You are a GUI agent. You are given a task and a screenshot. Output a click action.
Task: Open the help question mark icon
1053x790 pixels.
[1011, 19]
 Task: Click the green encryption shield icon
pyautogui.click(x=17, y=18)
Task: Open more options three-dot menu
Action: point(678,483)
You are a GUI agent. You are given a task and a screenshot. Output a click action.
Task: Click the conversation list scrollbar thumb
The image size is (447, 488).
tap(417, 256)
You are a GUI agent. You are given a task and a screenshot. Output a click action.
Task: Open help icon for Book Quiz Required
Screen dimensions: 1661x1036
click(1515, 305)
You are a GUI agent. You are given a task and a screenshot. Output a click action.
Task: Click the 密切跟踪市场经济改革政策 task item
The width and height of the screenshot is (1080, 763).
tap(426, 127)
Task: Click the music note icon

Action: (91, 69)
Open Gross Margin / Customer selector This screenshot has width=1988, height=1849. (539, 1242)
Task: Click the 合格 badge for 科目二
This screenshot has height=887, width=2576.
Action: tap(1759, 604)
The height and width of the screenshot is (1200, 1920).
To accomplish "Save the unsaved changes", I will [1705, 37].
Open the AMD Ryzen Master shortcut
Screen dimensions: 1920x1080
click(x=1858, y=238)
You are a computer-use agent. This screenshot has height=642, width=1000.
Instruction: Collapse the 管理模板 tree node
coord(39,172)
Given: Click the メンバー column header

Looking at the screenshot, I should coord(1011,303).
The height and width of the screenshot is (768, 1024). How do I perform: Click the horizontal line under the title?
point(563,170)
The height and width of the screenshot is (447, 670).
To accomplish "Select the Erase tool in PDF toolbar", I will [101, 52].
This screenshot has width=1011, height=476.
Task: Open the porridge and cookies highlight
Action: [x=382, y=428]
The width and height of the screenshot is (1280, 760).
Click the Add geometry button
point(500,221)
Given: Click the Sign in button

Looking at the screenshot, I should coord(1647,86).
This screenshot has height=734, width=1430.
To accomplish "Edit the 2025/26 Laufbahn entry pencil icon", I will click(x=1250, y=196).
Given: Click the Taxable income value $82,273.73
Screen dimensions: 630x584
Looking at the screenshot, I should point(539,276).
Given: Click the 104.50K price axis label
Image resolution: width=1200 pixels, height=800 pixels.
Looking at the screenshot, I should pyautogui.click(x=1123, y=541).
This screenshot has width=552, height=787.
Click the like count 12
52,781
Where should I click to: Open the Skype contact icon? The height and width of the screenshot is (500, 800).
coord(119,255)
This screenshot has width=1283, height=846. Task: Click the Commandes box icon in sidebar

+++++

[What you are asked to do] Turn every line of the items above into a numbered list, skipping any blank lines.

[Reply]
1. You are a GUI agent. You are given a task and a screenshot. Output a click action.
2. Task: Open the help question mark icon
3. 1053x790 pixels.
4. [1011, 19]
5.  Task: Click the green encryption shield icon
6. pyautogui.click(x=17, y=18)
7. Task: Open more options three-dot menu
8. Action: point(678,483)
9. You are a GUI agent. You are given a task and a screenshot. Output a click action.
10. Task: Click the conversation list scrollbar thumb
11. The image size is (447, 488).
12. tap(417, 256)
13. You are a GUI agent. You are given a task and a screenshot. Output a click action.
14. Task: Open help icon for Book Quiz Required
15. Screen dimensions: 1661x1036
16. click(1515, 305)
17. You are a GUI agent. You are given a task and a screenshot. Output a click action.
18. Task: Click the 密切跟踪市场经济改革政策 task item
19. The width and height of the screenshot is (1080, 763).
20. tap(426, 127)
21. Task: Click the music note icon
22. Action: (91, 69)
23. Open Gross Margin / Customer selector This screenshot has width=1988, height=1849. (539, 1242)
24. Task: Click the 合格 badge for 科目二
25. This screenshot has height=887, width=2576.
26. Action: tap(1759, 604)
27. The height and width of the screenshot is (1200, 1920).
28. To accomplish "Save the unsaved changes", I will [1705, 37].
29. Open the AMD Ryzen Master shortcut
30. Screen dimensions: 1920x1080
31. click(x=1858, y=238)
32. You are a computer-use agent. This screenshot has height=642, width=1000.
33. Instruction: Collapse the 管理模板 tree node
34. coord(39,172)
35. Given: Click the メンバー column header
36. Looking at the screenshot, I should coord(1011,303).
37. The height and width of the screenshot is (768, 1024). How do I perform: Click the horizontal line under the title?
38. point(563,170)
39. The height and width of the screenshot is (447, 670).
40. To accomplish "Select the Erase tool in PDF toolbar", I will [101, 52].
41. This screenshot has width=1011, height=476.
42. Task: Open the porridge and cookies highlight
43. Action: [x=382, y=428]
44. The width and height of the screenshot is (1280, 760).
45. Click the Add geometry button
46. point(500,221)
47. Given: Click the Sign in button
48. Looking at the screenshot, I should coord(1647,86).
49. This screenshot has height=734, width=1430.
50. To accomplish "Edit the 2025/26 Laufbahn entry pencil icon", I will click(x=1250, y=196).
51. Given: Click the Taxable income value $82,273.73
52. Screen dimensions: 630x584
53. Looking at the screenshot, I should point(539,276).
54. Given: Click the 104.50K price axis label
55. Image resolution: width=1200 pixels, height=800 pixels.
56. Looking at the screenshot, I should pyautogui.click(x=1123, y=541).
57. This screenshot has width=552, height=787.
58. Click the like count 12
59. 52,781
60. Where should I click to: Open the Skype contact icon? The height and width of the screenshot is (500, 800).
61. coord(119,255)
62. This screenshot has width=1283, height=846. Task: Click the Commandes box icon in sidebar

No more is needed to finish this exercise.